• EXERCISE INSTRUCTIONS:
Copy out each line of the material in which the word "hint" appears.

• ENTRIES SHOWN:
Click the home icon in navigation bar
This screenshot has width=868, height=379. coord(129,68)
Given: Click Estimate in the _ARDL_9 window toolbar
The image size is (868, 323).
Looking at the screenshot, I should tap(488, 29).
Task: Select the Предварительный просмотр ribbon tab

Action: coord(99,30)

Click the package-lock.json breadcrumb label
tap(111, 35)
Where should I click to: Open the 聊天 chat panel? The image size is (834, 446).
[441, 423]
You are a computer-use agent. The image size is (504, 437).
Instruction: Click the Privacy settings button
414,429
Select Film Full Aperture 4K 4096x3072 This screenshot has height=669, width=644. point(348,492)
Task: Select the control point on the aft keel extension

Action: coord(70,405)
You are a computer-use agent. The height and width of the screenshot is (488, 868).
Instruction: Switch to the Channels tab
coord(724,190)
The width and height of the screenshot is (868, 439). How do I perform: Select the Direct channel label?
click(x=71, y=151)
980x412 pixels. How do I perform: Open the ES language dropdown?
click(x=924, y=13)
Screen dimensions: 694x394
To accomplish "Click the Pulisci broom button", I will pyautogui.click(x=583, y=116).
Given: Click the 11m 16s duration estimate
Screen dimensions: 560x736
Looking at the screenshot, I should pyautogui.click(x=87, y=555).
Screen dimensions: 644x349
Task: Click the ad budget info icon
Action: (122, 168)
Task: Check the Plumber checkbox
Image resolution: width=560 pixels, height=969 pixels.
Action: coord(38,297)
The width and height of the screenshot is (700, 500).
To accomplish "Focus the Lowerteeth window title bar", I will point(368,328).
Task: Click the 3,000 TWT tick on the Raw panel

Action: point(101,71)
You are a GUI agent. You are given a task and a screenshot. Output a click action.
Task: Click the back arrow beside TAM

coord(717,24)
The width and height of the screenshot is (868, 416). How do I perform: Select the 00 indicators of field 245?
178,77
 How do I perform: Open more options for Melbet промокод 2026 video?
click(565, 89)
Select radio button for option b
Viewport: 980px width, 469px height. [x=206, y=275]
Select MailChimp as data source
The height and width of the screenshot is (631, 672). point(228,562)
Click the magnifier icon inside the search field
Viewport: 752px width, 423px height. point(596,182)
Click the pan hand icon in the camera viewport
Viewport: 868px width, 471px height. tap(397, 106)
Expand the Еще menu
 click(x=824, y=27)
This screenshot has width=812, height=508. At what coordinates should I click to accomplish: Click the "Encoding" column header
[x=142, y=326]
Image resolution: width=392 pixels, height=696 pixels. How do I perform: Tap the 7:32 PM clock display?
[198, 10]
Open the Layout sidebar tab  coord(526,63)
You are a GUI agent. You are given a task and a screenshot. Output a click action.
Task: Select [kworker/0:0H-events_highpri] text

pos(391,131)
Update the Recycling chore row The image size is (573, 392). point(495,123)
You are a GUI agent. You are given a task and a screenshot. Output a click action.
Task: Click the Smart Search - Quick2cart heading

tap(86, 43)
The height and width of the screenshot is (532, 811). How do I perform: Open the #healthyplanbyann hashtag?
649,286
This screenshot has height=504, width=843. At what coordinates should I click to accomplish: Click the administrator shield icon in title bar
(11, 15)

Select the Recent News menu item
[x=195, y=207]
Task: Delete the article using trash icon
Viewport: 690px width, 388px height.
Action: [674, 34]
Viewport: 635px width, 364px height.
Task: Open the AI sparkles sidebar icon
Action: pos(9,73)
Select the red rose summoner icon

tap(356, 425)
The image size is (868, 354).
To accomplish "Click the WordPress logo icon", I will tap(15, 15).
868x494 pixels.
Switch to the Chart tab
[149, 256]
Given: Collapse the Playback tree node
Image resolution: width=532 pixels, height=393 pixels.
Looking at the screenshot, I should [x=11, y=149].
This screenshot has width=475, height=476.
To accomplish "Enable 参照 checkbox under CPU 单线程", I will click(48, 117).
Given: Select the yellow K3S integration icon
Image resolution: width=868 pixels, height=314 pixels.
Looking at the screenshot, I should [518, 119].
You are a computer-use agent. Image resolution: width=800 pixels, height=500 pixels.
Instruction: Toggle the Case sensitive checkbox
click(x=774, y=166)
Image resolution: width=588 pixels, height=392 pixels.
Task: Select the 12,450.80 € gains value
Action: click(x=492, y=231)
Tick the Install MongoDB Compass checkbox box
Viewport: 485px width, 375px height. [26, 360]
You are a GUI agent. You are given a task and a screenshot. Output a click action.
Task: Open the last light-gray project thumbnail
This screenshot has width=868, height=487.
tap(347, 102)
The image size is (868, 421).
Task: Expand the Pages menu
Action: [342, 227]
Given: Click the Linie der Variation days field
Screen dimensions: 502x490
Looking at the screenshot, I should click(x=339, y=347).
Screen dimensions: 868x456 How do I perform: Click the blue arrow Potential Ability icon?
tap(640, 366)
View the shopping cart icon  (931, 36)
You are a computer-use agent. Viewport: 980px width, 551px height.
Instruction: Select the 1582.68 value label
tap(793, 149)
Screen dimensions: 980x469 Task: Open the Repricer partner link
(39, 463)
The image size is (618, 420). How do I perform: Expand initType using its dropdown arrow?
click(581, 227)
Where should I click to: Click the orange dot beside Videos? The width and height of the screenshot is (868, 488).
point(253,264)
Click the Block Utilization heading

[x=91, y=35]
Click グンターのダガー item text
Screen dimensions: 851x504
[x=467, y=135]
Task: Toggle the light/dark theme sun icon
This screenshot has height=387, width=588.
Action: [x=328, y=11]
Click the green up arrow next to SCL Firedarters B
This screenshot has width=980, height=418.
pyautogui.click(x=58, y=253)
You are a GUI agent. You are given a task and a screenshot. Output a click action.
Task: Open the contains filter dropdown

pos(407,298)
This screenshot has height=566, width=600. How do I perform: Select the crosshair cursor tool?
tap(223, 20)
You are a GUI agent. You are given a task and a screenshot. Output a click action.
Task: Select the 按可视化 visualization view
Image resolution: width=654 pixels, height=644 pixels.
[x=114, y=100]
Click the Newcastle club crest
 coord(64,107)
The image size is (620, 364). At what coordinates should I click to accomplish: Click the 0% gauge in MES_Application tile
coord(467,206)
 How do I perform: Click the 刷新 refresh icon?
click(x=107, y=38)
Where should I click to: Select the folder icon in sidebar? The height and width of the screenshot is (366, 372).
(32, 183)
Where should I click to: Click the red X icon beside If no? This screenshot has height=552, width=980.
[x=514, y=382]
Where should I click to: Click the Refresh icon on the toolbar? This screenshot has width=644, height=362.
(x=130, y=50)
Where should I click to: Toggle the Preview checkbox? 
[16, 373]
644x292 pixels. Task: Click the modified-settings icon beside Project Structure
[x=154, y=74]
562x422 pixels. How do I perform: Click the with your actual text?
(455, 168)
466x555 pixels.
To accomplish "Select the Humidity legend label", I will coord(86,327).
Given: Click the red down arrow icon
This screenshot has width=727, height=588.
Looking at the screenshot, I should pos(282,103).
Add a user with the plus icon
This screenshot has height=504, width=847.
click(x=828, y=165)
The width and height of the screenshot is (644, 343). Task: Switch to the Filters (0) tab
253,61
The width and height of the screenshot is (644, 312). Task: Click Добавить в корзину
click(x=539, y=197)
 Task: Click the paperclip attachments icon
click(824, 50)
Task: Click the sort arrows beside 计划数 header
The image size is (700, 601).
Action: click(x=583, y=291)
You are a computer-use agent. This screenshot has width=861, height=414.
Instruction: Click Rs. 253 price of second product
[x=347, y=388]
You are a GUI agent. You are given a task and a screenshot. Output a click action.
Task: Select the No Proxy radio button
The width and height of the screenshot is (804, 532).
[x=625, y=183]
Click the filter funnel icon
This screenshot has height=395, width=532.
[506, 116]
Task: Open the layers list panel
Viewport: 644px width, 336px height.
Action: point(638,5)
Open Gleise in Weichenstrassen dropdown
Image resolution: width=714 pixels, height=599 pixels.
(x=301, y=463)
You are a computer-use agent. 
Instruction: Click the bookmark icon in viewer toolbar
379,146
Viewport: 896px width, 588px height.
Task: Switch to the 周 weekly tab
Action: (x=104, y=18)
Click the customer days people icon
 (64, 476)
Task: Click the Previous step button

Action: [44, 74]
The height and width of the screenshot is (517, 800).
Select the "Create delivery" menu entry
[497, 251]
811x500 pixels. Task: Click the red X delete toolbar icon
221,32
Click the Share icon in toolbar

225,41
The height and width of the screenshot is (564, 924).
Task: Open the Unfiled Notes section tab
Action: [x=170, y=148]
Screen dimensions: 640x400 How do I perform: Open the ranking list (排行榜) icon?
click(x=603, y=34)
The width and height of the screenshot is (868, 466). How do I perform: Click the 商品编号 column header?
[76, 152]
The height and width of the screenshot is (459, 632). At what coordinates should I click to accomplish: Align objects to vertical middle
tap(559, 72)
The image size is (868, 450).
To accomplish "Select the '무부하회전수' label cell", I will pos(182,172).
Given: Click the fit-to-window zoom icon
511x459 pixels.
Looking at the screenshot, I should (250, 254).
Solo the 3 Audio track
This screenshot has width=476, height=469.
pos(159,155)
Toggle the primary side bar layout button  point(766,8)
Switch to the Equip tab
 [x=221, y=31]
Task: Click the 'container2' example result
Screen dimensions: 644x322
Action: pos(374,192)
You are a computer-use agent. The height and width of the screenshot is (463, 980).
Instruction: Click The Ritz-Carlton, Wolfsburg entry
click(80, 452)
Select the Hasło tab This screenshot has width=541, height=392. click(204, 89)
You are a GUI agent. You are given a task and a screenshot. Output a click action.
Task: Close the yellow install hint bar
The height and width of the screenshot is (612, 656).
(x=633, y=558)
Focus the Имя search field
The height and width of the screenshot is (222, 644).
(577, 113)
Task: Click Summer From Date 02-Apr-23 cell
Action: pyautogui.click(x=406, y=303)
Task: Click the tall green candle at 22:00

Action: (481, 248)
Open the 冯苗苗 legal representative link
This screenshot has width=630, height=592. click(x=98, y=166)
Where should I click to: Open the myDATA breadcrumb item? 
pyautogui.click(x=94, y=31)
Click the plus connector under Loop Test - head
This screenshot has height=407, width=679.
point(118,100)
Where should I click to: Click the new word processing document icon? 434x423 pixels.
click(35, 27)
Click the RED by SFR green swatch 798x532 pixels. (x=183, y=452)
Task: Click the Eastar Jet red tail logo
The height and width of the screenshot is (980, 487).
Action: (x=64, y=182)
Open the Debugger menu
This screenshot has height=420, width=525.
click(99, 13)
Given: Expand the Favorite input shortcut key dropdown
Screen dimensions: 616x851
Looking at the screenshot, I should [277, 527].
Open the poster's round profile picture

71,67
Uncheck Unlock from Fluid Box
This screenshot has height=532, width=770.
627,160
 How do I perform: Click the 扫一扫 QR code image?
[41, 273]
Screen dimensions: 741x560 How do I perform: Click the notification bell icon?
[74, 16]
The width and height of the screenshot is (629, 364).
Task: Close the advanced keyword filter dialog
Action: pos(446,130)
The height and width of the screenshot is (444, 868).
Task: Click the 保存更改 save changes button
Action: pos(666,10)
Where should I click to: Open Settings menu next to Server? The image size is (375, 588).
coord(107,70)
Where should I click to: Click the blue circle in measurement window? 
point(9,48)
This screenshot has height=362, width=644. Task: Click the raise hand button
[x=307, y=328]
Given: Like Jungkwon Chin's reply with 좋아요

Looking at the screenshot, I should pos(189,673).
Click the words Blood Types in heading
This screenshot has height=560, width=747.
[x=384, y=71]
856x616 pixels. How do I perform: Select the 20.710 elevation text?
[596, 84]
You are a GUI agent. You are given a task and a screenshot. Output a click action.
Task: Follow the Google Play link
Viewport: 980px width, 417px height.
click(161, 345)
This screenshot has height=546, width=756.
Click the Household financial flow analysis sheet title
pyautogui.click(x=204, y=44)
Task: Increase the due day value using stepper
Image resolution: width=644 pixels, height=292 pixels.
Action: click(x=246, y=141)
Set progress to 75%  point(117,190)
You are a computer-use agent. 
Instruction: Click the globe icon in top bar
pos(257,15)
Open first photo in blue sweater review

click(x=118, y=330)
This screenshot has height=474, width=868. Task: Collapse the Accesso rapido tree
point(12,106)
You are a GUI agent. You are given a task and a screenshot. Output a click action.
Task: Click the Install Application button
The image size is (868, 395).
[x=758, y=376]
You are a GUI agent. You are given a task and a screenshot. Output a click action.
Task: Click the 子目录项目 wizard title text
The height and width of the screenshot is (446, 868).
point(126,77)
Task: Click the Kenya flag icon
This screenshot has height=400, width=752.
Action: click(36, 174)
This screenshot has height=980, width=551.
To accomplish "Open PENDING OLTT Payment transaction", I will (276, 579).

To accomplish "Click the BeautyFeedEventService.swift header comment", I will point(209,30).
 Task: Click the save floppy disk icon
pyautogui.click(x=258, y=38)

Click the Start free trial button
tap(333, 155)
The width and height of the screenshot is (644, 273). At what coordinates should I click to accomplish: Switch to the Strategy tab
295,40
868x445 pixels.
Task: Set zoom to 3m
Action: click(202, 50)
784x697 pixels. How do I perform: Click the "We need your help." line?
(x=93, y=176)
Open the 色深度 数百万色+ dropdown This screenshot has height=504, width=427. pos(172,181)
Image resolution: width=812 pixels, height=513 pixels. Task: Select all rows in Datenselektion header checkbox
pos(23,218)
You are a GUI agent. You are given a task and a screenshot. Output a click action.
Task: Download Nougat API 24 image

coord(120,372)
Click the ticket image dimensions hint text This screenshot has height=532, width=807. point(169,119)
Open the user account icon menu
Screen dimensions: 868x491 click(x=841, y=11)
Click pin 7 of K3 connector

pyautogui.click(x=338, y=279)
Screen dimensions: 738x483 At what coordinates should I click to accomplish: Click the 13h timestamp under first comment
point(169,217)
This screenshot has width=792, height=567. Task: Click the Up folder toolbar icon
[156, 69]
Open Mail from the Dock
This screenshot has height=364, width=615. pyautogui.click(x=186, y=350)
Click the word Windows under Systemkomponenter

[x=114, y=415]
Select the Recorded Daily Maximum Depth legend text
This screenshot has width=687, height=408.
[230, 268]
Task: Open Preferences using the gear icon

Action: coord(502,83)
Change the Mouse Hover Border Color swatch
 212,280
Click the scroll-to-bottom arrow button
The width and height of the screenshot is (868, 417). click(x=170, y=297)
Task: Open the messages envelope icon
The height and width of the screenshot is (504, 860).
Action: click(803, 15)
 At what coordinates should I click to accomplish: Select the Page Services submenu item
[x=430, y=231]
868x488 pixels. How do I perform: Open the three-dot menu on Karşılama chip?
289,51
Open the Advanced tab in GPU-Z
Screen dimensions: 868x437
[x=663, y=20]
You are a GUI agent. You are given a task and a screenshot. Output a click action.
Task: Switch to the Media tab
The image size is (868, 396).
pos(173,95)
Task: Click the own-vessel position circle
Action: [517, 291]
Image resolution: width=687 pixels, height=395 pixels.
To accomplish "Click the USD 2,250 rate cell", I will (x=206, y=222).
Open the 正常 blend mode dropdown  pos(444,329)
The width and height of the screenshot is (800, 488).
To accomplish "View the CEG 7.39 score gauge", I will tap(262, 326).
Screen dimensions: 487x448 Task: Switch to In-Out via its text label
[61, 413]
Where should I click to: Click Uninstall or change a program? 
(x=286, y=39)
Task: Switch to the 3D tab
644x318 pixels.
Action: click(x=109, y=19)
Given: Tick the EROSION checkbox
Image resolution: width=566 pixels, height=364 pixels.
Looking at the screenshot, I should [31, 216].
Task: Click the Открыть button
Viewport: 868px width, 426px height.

• RESULT BELOW:
Task: Close the yellow install hint bar
Click the ticket image dimensions hint text This screenshot has height=532, width=807. point(169,119)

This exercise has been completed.